■ ABOUT THIS TASK:
Report every line of the records beneath this task that holds the string "dropdown".

■ Extracted data entries:
------------------------------

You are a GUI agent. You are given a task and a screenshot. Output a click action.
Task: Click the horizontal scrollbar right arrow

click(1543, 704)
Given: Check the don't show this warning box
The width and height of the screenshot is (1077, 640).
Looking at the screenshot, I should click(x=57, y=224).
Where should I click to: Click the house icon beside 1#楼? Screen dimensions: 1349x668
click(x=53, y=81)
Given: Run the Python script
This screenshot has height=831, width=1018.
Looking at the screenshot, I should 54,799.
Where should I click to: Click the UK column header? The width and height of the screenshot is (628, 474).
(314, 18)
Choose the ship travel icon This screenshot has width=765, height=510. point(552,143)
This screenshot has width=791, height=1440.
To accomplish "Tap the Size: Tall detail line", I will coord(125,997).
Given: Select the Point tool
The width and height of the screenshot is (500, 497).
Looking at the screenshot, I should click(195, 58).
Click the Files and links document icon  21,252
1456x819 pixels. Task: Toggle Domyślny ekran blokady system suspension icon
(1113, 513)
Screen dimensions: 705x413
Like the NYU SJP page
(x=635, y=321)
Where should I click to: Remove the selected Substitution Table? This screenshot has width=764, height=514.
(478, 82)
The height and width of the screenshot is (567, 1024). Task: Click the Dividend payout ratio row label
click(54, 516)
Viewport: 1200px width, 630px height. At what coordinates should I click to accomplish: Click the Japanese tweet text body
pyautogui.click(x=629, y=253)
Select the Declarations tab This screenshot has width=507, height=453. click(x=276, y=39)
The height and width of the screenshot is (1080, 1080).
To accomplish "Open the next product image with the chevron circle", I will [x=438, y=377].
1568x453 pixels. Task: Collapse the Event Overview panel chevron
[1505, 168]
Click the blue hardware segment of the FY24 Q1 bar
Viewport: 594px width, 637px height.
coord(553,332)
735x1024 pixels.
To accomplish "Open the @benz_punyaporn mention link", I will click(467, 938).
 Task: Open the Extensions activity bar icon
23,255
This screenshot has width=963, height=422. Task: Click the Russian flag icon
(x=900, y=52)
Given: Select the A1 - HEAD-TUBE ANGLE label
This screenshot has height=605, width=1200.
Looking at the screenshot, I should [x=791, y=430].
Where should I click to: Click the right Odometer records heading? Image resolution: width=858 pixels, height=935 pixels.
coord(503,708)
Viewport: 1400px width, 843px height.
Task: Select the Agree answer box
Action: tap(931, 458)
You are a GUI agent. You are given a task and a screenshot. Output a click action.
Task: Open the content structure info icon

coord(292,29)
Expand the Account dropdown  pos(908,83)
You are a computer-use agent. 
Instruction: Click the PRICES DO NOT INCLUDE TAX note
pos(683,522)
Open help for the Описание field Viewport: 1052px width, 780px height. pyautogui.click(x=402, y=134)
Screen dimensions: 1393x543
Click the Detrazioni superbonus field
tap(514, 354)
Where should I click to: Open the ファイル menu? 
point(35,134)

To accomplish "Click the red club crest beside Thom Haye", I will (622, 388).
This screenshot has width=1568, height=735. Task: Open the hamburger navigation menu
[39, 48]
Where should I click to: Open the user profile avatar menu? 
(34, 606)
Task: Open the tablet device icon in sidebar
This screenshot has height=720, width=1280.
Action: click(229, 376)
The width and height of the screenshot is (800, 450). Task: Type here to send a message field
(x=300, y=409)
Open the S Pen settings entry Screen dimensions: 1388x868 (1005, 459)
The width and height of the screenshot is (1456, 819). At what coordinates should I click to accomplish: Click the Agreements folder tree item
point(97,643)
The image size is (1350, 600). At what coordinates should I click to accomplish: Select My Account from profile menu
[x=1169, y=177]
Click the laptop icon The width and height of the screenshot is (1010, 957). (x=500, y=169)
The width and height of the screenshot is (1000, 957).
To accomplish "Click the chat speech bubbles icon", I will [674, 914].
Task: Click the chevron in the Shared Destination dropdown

------------------------------

■ RESPONSE BOX:
Expand the Account dropdown  pos(908,83)
Task: Click the chevron in the Shared Destination dropdown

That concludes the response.